If a line of the data below holds the word "Toggle", list it.

(Records from a data collection)
◇ ◇ ◇
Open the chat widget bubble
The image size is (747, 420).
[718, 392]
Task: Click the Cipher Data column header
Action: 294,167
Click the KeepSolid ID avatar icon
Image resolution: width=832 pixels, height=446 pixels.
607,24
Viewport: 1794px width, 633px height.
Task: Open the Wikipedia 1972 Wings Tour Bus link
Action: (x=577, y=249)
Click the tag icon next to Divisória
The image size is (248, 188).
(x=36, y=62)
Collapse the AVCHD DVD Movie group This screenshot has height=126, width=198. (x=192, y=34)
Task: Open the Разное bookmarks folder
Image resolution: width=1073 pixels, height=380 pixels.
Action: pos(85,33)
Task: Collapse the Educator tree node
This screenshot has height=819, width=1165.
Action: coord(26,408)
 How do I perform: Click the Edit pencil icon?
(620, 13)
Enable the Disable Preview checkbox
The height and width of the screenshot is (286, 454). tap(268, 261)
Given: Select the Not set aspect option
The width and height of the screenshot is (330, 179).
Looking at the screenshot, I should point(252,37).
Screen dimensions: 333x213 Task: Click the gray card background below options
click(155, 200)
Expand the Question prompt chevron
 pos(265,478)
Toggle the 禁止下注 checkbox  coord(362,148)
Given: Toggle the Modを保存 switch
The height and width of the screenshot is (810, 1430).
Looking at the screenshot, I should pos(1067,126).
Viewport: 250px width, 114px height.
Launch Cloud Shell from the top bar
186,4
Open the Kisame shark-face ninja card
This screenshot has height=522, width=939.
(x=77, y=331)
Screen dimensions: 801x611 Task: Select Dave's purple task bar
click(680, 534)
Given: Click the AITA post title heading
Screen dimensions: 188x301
◇ ◇ ◇
## Exercise answer
Toggle the 禁止下注 checkbox  coord(362,148)
Given: Toggle the Modを保存 switch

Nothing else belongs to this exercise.